Cervo morto sotto una recinzione
Il giovane esemplare di cervi femmina trovato morto ieri mattina lungo la provinciale dei Cech

Cervo morto sotto una recinzione

Ieri mattina sul muro che costeggia la provincia dei Cech pendeva la testa del giovane esemplare

Cervi non solo sulla Colmen, una presenza che sembra ormai caratterizzare tutto il versante retico della Bassa valle e che presenta diffondendosi problematiche sempre più rilevanti sia sul fronte della viabilità, dei rischi per chi è in viaggio e non solo a Dazio, sia per le condizioni in cui vengono rinvenuti alcuni esemplari di ungulati.

Ieri mattina, una femmina di cervo di due anni, è stata notata riversa e senza vita sopra un muraglione che sovrasta il primo tiro della provinciale dei Cech orientale. La carcassa del selvatico era a Morbegno, a poche decine di metri dalla deviazione che porta dalla provinciale 10 alla frazione di Campovico, non lontano dal ponte di Ganda. Il macabro avvistamento è stato segnalato prima da alcuni passanti, sono stati attivati immediatamente gli effettivi della polizia provinciale che si sono recati sul posto.

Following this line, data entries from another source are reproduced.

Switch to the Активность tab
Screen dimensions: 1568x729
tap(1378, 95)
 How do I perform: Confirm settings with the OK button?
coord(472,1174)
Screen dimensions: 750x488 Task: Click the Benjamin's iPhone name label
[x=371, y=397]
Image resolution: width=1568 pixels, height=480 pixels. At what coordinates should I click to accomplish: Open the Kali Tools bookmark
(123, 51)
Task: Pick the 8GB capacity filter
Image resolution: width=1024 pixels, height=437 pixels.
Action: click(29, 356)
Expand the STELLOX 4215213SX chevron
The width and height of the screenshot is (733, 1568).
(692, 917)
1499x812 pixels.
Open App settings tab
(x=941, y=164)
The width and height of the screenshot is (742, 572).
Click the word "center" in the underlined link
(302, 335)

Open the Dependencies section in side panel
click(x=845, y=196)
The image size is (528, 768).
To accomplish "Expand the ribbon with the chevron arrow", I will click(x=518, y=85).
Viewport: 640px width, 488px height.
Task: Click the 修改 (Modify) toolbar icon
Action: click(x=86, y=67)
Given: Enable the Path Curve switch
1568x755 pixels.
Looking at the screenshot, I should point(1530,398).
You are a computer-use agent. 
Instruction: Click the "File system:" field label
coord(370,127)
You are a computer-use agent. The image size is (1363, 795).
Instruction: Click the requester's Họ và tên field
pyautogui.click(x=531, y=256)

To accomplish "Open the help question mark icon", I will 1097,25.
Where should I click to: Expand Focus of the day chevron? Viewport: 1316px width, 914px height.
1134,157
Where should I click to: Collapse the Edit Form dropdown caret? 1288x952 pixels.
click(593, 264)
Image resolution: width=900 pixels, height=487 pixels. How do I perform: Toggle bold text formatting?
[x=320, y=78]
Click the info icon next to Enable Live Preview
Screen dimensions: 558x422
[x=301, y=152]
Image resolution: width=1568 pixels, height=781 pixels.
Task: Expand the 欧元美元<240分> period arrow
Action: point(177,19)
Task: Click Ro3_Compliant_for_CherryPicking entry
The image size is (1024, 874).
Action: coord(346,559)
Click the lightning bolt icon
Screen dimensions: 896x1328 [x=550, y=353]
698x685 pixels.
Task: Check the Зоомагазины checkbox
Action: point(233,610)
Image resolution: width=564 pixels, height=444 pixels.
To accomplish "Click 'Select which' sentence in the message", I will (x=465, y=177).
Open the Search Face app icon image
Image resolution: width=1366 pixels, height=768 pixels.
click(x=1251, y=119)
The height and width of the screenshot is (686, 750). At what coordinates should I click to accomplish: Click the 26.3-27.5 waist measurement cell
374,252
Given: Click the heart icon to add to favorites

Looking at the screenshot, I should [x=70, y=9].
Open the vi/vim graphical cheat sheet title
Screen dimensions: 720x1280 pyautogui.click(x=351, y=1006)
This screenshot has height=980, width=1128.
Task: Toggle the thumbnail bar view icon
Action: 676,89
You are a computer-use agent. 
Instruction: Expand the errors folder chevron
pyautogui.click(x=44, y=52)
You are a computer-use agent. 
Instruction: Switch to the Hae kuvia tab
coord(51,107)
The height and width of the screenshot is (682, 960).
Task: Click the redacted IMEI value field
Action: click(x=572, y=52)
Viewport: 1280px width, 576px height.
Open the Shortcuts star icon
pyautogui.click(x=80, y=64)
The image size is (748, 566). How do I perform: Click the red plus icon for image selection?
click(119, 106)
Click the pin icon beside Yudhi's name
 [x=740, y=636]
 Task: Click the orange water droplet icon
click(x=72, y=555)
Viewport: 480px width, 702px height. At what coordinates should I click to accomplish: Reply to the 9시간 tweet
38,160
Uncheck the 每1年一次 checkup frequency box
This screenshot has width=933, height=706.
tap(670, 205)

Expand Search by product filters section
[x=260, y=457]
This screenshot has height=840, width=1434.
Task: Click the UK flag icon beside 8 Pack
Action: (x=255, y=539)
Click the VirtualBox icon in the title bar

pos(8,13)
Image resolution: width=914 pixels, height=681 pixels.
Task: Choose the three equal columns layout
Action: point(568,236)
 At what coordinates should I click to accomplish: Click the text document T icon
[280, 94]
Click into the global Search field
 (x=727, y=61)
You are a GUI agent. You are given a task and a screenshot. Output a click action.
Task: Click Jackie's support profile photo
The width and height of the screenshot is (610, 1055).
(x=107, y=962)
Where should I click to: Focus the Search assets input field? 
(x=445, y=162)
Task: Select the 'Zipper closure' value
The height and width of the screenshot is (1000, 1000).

L’animale era spirato con il collo incastrato tra le maglie di una recinzione metallica, gli addetti dell’ente Provincia hanno calato l’ungulato sul selciato della strada utilizzando una corda, hanno caricato la carcassa su un Pick up e lo hanno trasportato a Sondrio negli spazi predisposti per custodire questi resti, prima degli esami, delle verifiche dei veterinari.